* **FRAGMENTO PARA LEER**
↓

Serie "Su Cruz y nuestras cruces" - 5- La cruz del odio (Habla Jesús)

Si alguno quiere venir en pos de mí, niéguese a sí mismo, tome su cruz y sígame.”

 (Mt 16,24).

  

Siempre que un discípulo de Cristo se pone ante un papel y quiere referirse a su vida como tal no puede evitar, ni quiere, saber que en determinado momento tiene que enfrentarse a su relación directa con el Maestro.

Así, muchos han sido los que han escrito vidas de Jesucristo: Giovanni Papini (“Historia de Cristo”), el P. Romano Guardini (“El Señor), el P. José Luis Martín Descalzo (“Vida y misterio de Jesús de Nazaret“), el P. José Antonio Sayés (“Señor y Cristo”) e incluso Joseph Ratzinger (“Jesús de Nazaret“). Todos ellos han sabido dejar bien sentado que un Dios hecho hombre como fue Aquel que naciera de una virgen de Nazaret, la Virgen por excelencia, había causado una honda huella en sus corazones de discípulos.

Arriba decimos que el discípulo deberá, alguna vez, ponerse frente a Cristo. Y es que no tenemos por verdad que el Maestro suponga un problema para quien se considera discípulo. Por eso entendemos que tal enfrentamiento lo tenemos por expresión de expresar lo que le une y, al fin y al cabo, lo que determina que sea, en profundidad, su discípulo. Sería como la reedición de lo que dice San Juan justo en el comienzo de su Evangelio (1,1): 

“En el principio existía la Palabra y la Palabra estaba con Dios”.

El caso es que podemos entender que la Palabra estaba con Dios en el sentido de estar en diálogo con el Creador. Por eso decimos que la relación que mantiene quien quiere referirse a Cristo como su referencia, un discípulo atento a lo que eso supone, ha de querer manifestar que se sea, precisamente, discípulo. Entonces surge la intrínseca (nace de bien dentro del corazón) necesidad de querer expresar en qué se sustenta tal relación y, sobre todo, cómo puede apreciarse la misma. O, por decirlo de otra forma, hasta dónde puede verse influenciado el corazón de quien aprende de parte de Quien enseña. 

Y si hablamos de Cristo no podemos dejar de mencionar aquello que hace esencial nuestra creencia católica y que tiene que ver con un momento muy concreto de su vida como hombre. Y nos referimos a cuando, tras una Pasión terrible (por sangrante y decepcionante según el hombre que veía a Jesucristo) fue llevado al monte llamado Calvario para ser colgado en dos maderos que se entrecruzaban. 

Nos referimos, sin duda alguna, a la Cruz.

↑

* **MATERIAL PROPORCIONADO**
↓

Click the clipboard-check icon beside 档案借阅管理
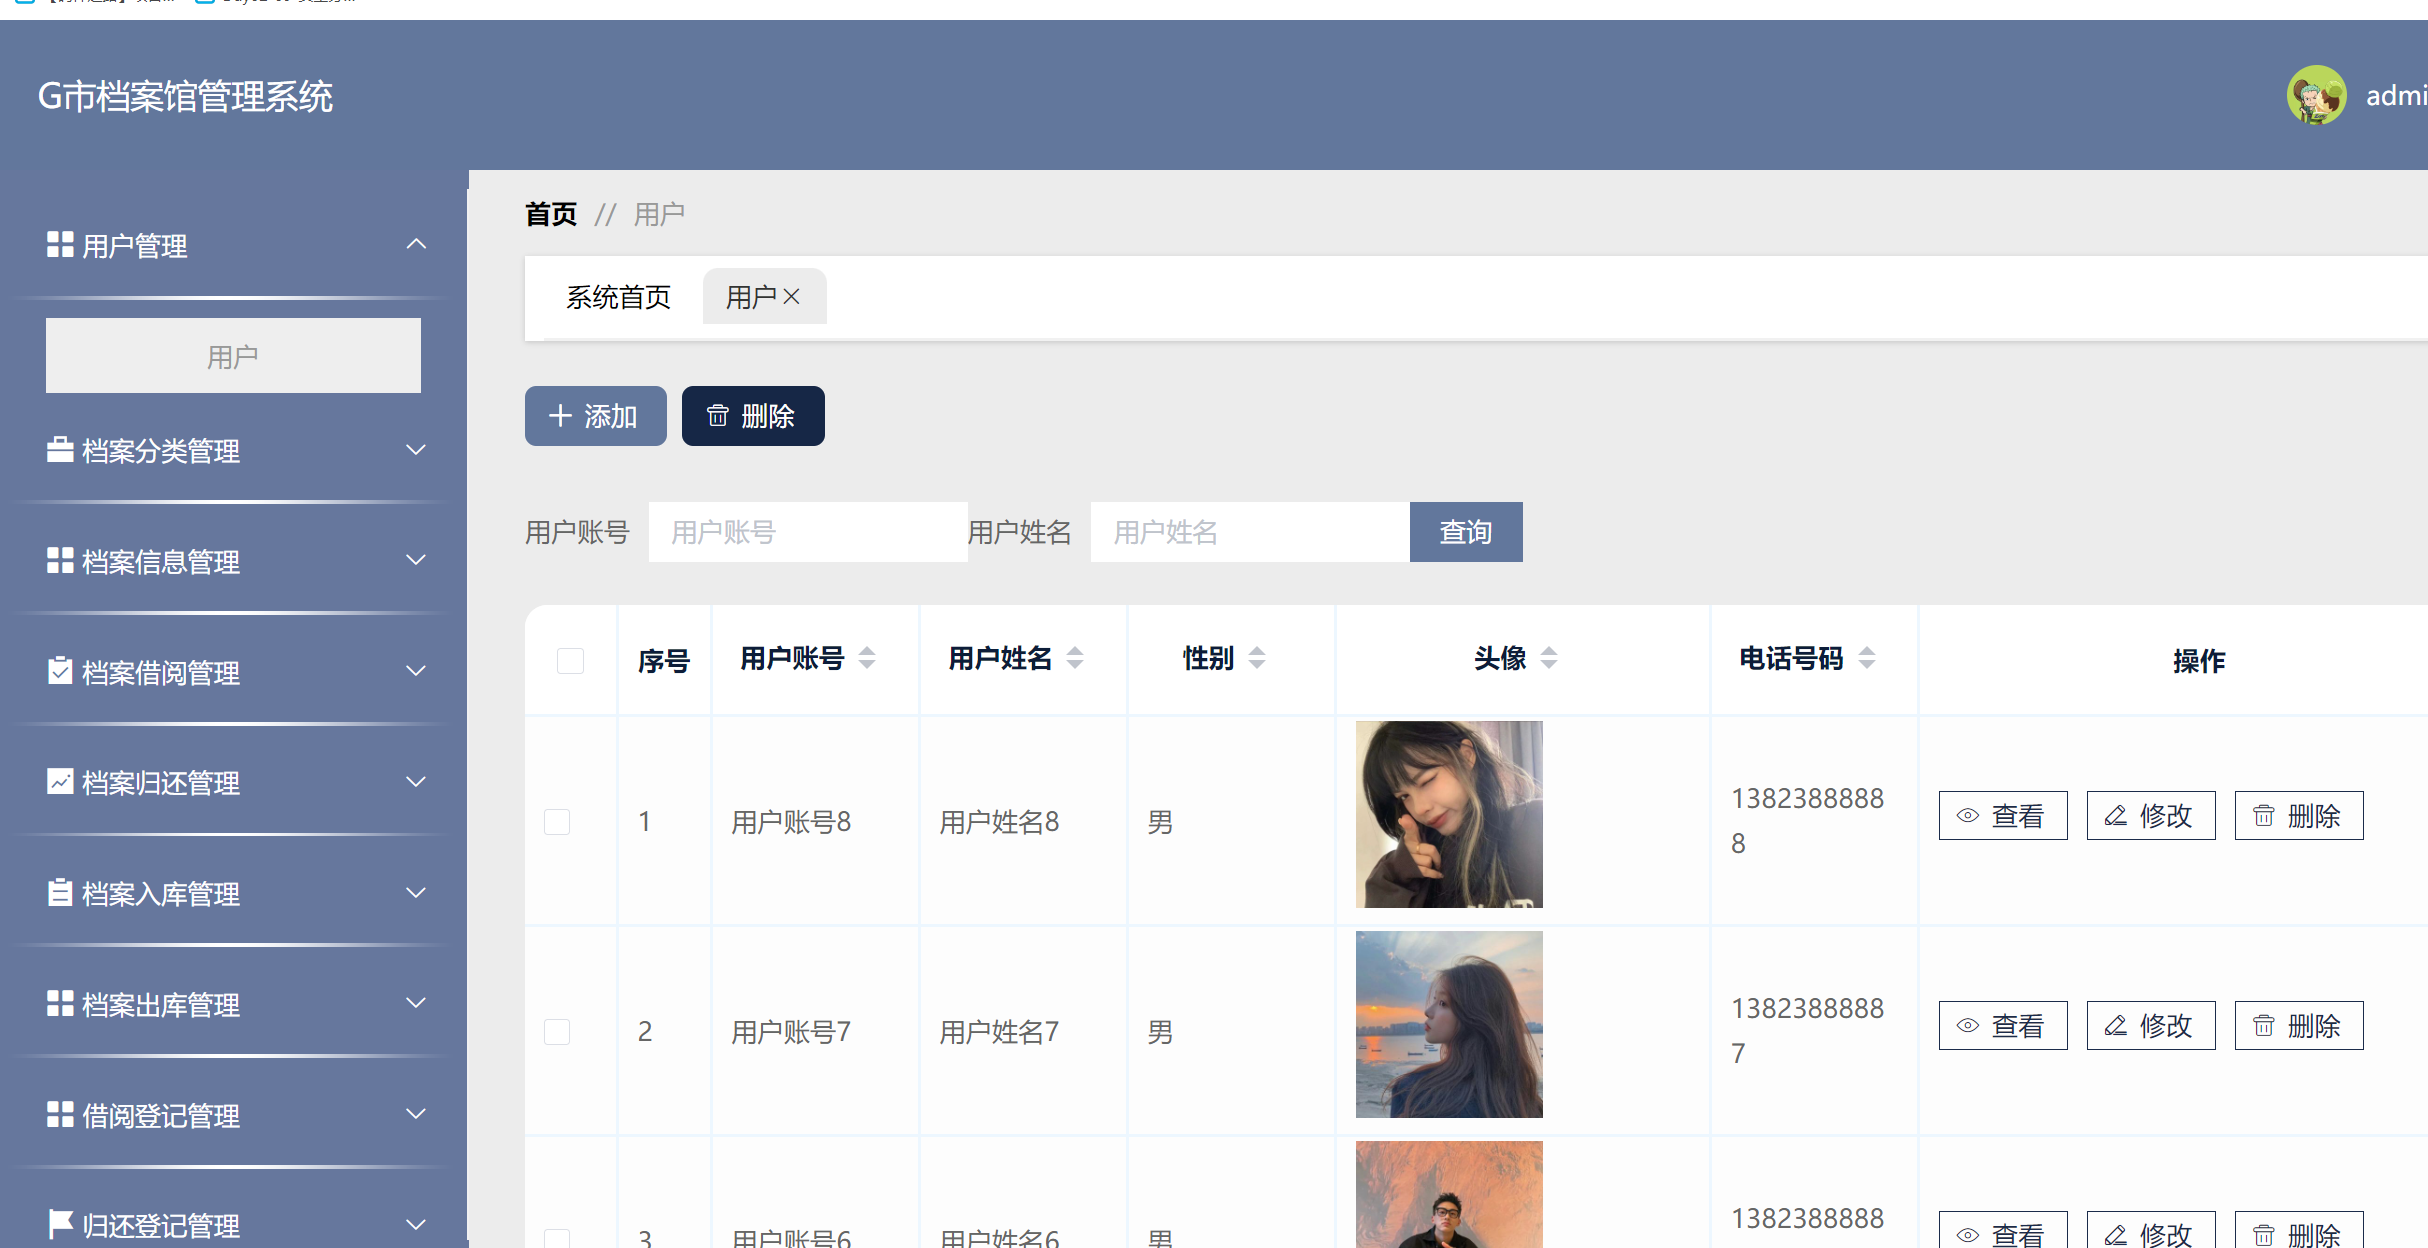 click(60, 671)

↑
↓

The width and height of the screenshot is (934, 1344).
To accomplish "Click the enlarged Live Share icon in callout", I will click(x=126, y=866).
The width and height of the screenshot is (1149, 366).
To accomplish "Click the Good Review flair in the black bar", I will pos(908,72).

↑

* **OBJETIVO PLANTEADO 1**
Expresa como tabla Markdown las entradas, empezando en la línea que contiene "The width and height of the screenshot is (934, 1344)." y terminando después de la que contiene "I will pos(908,72).". Usa las columnas "N.º" (número de fila) y "Línea" (el texto de la línea), sin incluir líneas en blanco.
* **OBJETIVO PLANTEADO 2**
Prosigue el texto sobre la cruz de Cristo a partir de su última frase.

* **RESPUESTA ESPERADA 1**
| N.º | Línea |
|---|---|
| 1 | The width and height of the screenshot is (934, 1344). |
| 2 | To accomplish "Click the enlarged Live Share icon in callout", I will click(x=126, y=866). |
| 3 | The width and height of the screenshot is (1149, 366). |
| 4 | To accomplish "Click the Good Review flair in the black bar", I will pos(908,72). |

* **RESPUESTA ESPERADA 2**
Como es lógico, siendo este el tema de esta serie, de la Cruz de Cristo vamos a hablar enseguida o, mejor, hablará el protagonista principal de la misma dentro de muy poco. Es esencial para nosotros, sus discípulos. Sin ella no se entiende nada ni de lo que somos ni de lo que podemos llegar a ser de perseverar en su realidad. Sin ella, además, nuestra fe no sería lo que es y devendría simplemente buenista y una más entre las que hay en el mundo. Pero con la Cruz las cosas de nuestra espiritualidad saben a mucho más porque nos facilitan gozar de lo que supone sufrir hasta el máximo extremo pero saber sobreponerse al sufrimiento de una manera natural. Y es natural porque deviene del origen mismo de nuestra existencia como seres humanos: Dios nos crea y sabe que pasaremos por malos momentos. Pero pone en nuestro camino un remedio que tiene nombre de hombre y apellido de sangre y luz.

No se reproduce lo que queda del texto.